Author David Abel said: “As a published author, professional editor, small press publisher, and bookstore owner for more than thirty years in states across the country, I have seen that libraries are indispensable to the health of both literature and society as a whole, and they cannot serve the broad public that need them most without support from all quarters — especially from those who are in the best position to support, not antagonize them. The corporate publishers who are squeezing libraries for digital titles would have no market whatsoever if not for a century and a half of free public library service.”

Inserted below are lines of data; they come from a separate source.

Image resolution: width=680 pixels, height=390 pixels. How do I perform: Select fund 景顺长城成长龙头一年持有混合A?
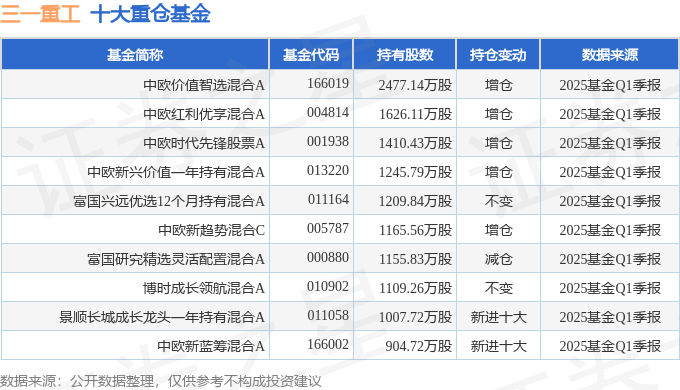(162, 317)
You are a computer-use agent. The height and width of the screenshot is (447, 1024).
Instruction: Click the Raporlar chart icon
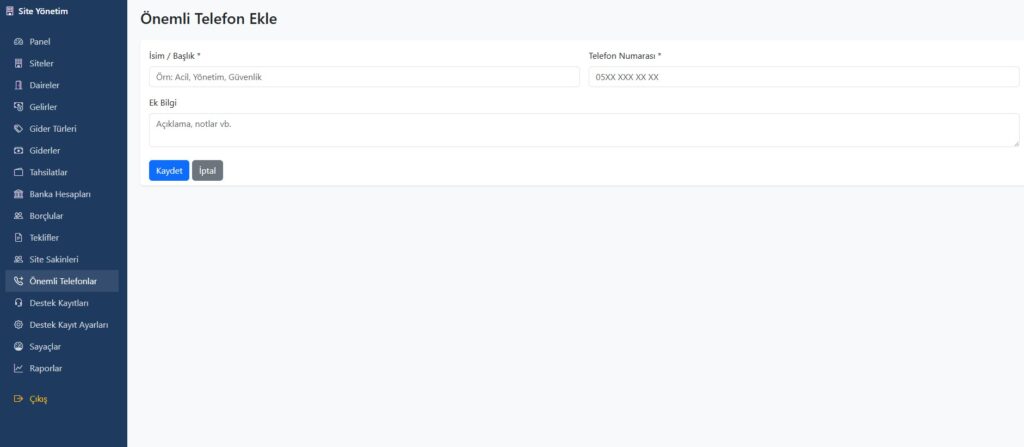pos(18,368)
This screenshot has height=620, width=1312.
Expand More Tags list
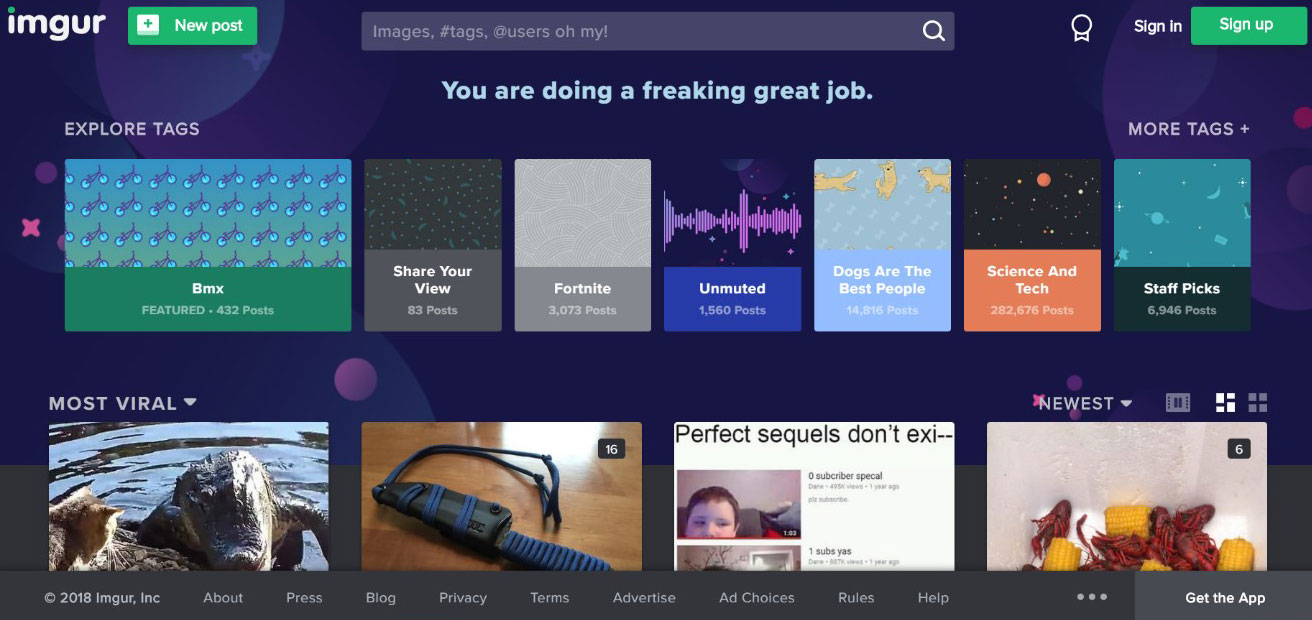tap(1189, 129)
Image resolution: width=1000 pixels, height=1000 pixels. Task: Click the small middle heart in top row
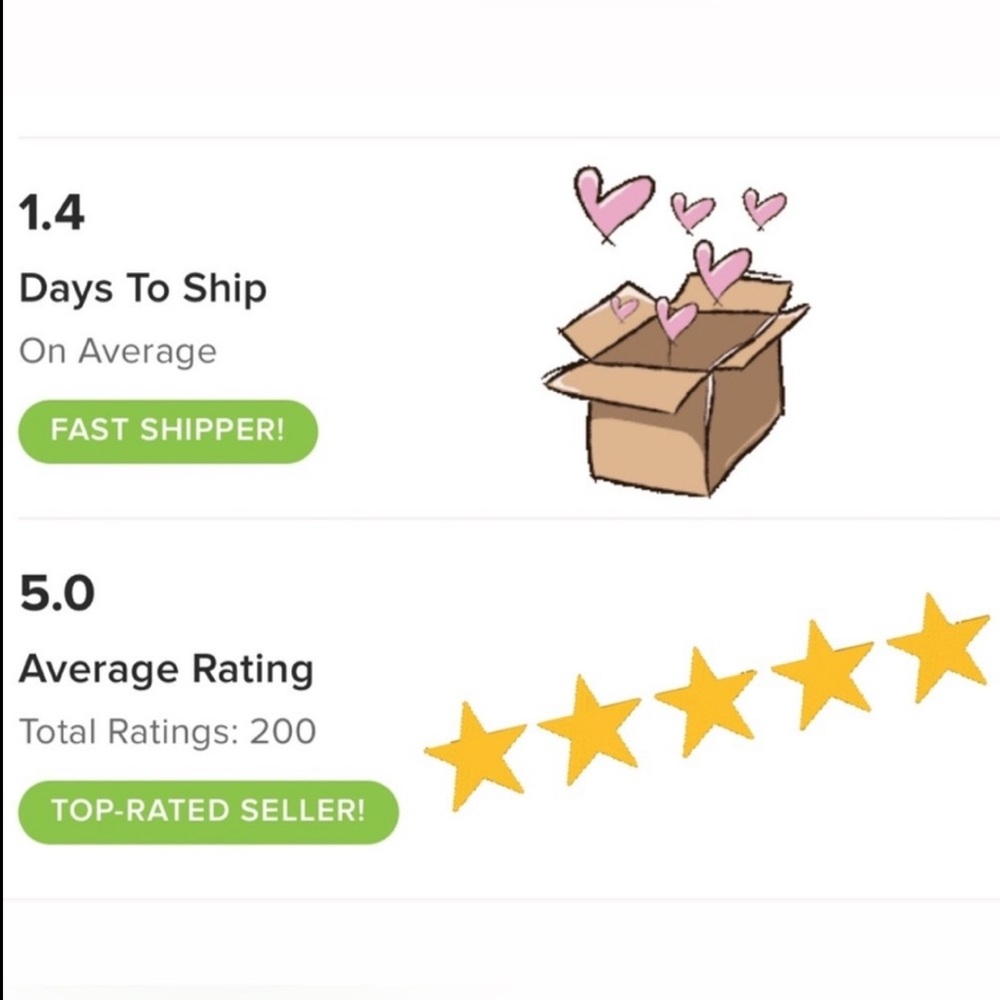(691, 212)
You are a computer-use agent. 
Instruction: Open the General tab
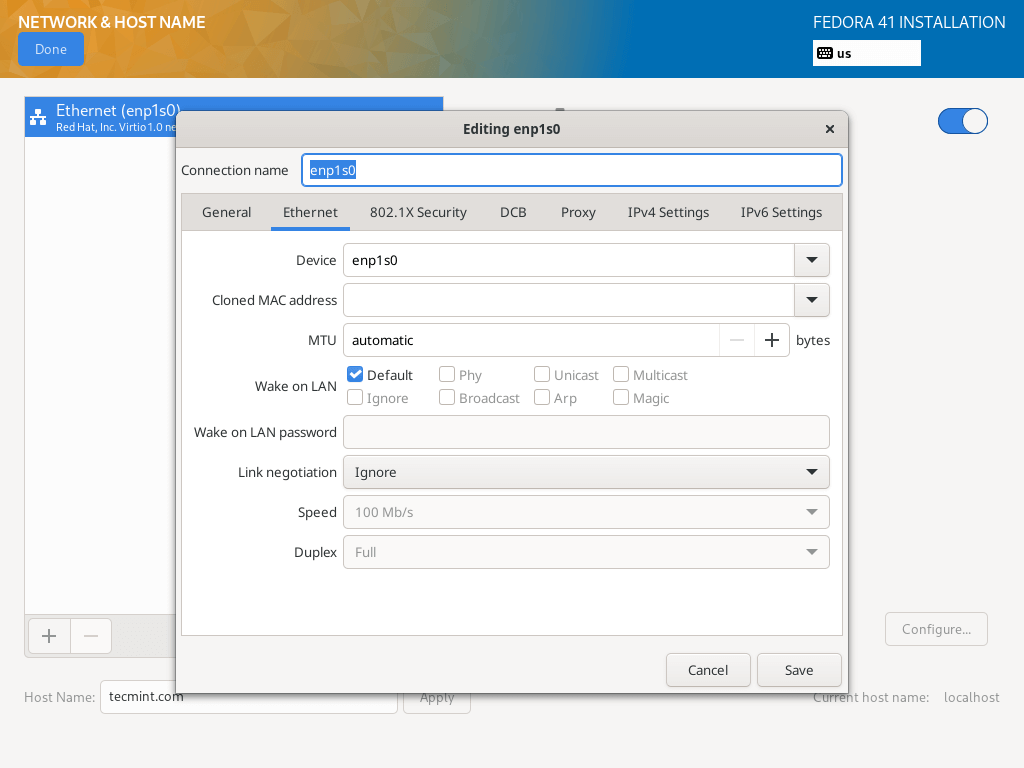(226, 212)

Author Wesley Parish said: “Growing up in the Papua New Guinean bush it began to bother me about the same time it began to bother Jared Diamond and Yali, and a whole lot of other folk in PNG as well, about why the Europeans were so much better equipped than the Papua New Guineans. One aspect of the answer, which occurred to me in High School in Canberra a few years later, was that Europeans were able to record information, so they could do things with it that were impossible without such information storage in the form of books. Then later I discovered that the monastic dissolution ordered by one of the English kings had eradicated a majority of their libraries. And likewise the destruction of the Library of Alexandria had erased a significant amount of information about the past – primarily ancients’ self-knowledge, because the storage of information had already led to an increase in scientific information. The parallel between the restraint of trade in the form of knowledge that these lawsuits represent, and the burning of physical libraries at various times, is disturbing to contemplate.”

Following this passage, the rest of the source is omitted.